En ese sentido, a aquellos que echasen de menos al Barry (asesino) implacable, va a fascinarles la nueva vuelta de tuerca del asunto. Porque ha vuelto. En el inicio de esta tercera temporada —estrenada ayer y de la que los propios Hader y Berg no sabían cómo salir bien parados, porque ahora alguien más conoce el secreto de Barry y es alguien de quien la serie no puede prescindir—, Barry está deprimido y solo, pero, puesto que se conoce y sabe lo que quiere, por una vez está enfadado, airado. Nada le importa demasiado y por eso ha vuelto a matar, pero de forma desordenada, atendiendo, vía internet profunda, los encargos de maridos y mujeres que buscan deshacerse de sus cónyuges por casi cualquier cosa, y que se arrepienten en el último momento y acaban también muertos.
Y si antes su metaficción inteligente, y en muchos casos, instructiva —por momentos, la cosa parece un manual para iniciarse en la interpretación—, se cebaba con los inicios del actor —los talleres repletos de gente incapaz de actuar que creía estar haciéndolo estupendamente—, ahora lo hace con los engranajes de las propias series de televisión. Con Sally convertida en creadora y protagonista (como el propio Harder) de su serie, la confrontación con productores con menos cerebro que un mosquito, periodistas que lo único que quieren saber es a quién ves como el nuevo Spiderman, y equipos de autómatas, es constante. Pero, ¿qué hay de fondo esta vez? La idea de las consecuencias. Que existen. Y que si uno quiere que lo perdonen, tiene que ganárselo.
Barry, más corrosiva (y letal) que nunca, hizo suya desde el principio la máxima de Kurt Vonnegut que dice que no hay mejor manera de tomarse en serio que no tomándose en serio, y, de paso, además de reconstruir el camino del héroe de cualquier actor, y de preguntarse hasta qué punto aquello que consideras familia —cuando no es más que tu supuesto jefe— no tiene por qué hacerte ningún bien, reprogramó roles —son ellas quienes tienen poder en el mundo real, ellos solo fingen tenerlo en las cloacas— y señaló, y continúa haciéndolo, hasta el último rincón de una masculinidad tóxica que no se tiene en cuenta más que a sí misma. Barry Berkman es, podría decirse, el reverso autoconsciente y apaleado de Patrick Bateman, un american pyscho sentido y perdido.

- Datos proporcionados:
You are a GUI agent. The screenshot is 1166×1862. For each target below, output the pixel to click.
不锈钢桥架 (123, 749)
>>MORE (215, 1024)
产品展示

- Enunciado 1: Enumera los grupos con los que, según el texto sobre Barry, la confrontación de Sally es constante.
- Enunciado 2: Reproduce del texto sobre Barry el tramo que va desde "Y si antes su" hasta "tiene que ganárselo.".
- Enunciado 3:
Responde a estas preguntas con la información del texto sobre Barry:
(a) ¿Cuándo se estrenó la tercera temporada?
(b) ¿Por qué vía atiende Barry los encargos de maridos y mujeres?
(c) ¿De quién es la máxima que la serie hizo suya desde el principio?
Los datos no intervienen en esta actividad.

- Respuesta correcta 1:
- Productores con menos cerebro que un mosquito
- Periodistas que lo único que quieren saber es a quién ves como el nuevo Spiderman
- Equipos de autómatas

- Respuesta correcta 2:
Y si antes su metaficción inteligente, y en muchos casos, instructiva —por momentos, la cosa parece un manual para iniciarse en la interpretación—, se cebaba con los inicios del actor —los talleres repletos de gente incapaz de actuar que creía estar haciéndolo estupendamente—, ahora lo hace con los engranajes de las propias series de televisión. Con Sally convertida en creadora y protagonista (como el propio Harder) de su serie, la confrontación con productores con menos cerebro que un mosquito, periodistas que lo único que quieren saber es a quién ves como el nuevo Spiderman, y equipos de autómatas, es constante. Pero, ¿qué hay de fondo esta vez? La idea de las consecuencias. Que existen. Y que si uno quiere que lo perdonen, tiene que ganárselo.

- Respuesta correcta 3:
(a) Ayer.
(b) Por internet profunda.
(c) De Kurt Vonnegut.